Task —
What you write must be the listing below in full, word for word, minus its pictures.

Exercise data —
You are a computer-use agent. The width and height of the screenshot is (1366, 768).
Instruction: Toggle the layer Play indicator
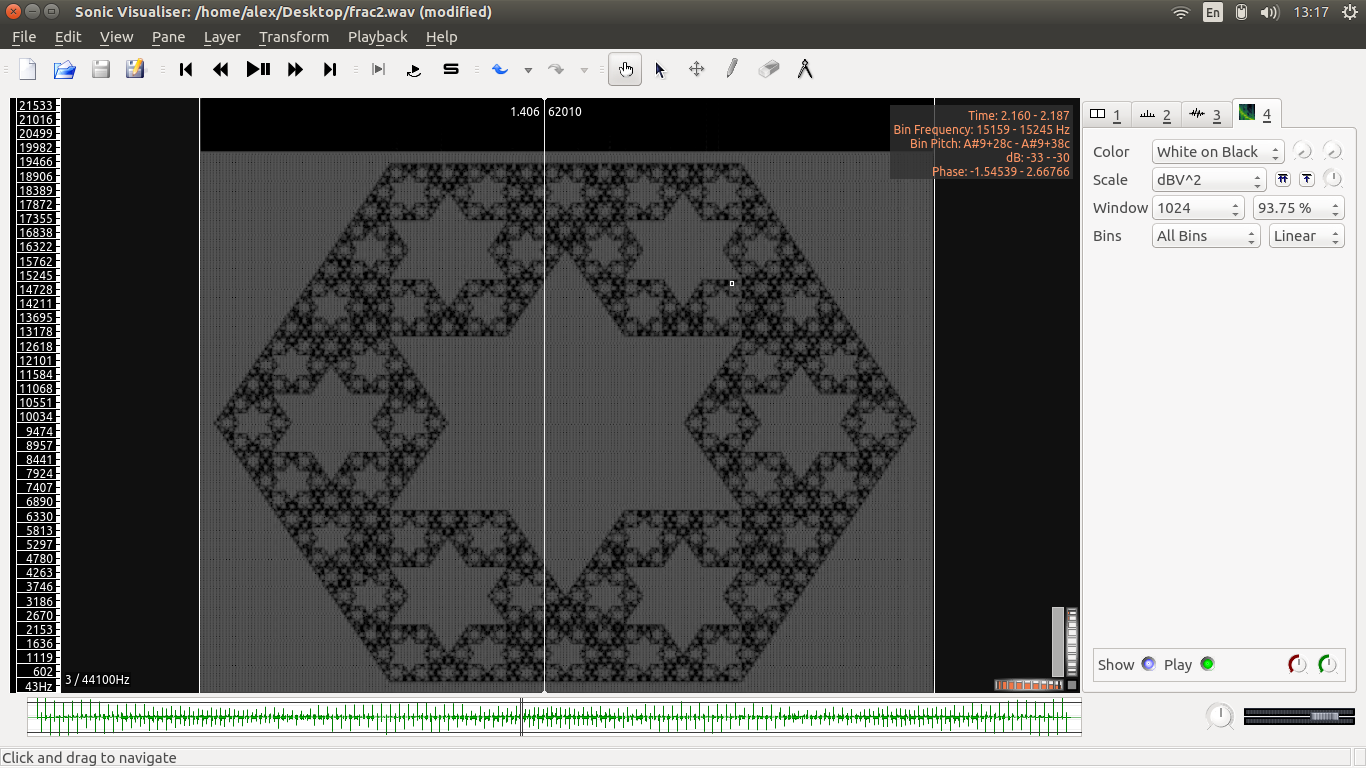tap(1207, 664)
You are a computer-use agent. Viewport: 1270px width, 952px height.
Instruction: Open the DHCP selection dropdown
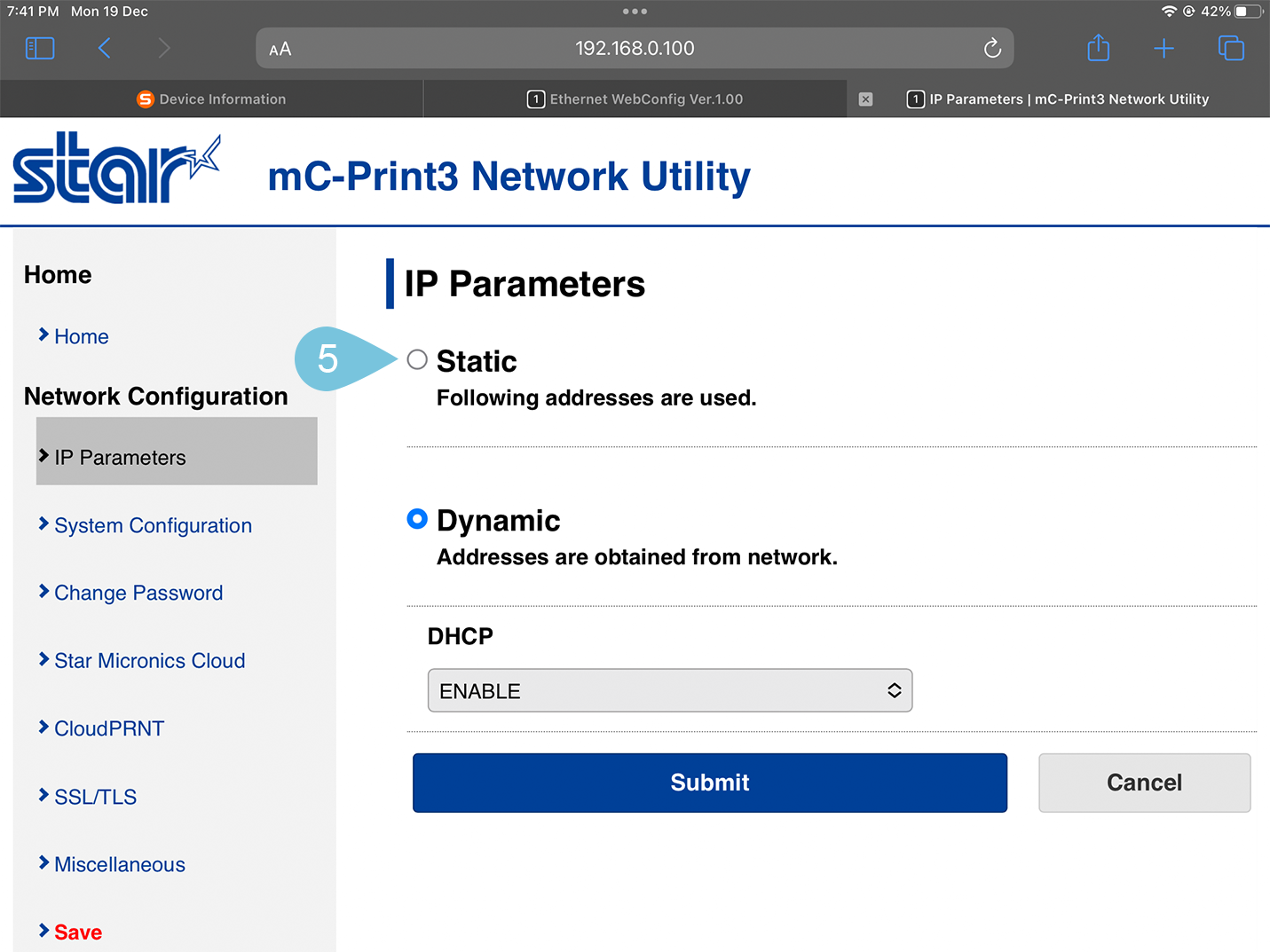669,690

Task output —
You are a computer-use agent. The width and height of the screenshot is (1366, 768).
Instruction: Toggle the layer Play indicator
tap(1207, 664)
You are a computer-use agent. Viewport: 1270px width, 952px height.
Instruction: Open the DHCP selection dropdown
669,690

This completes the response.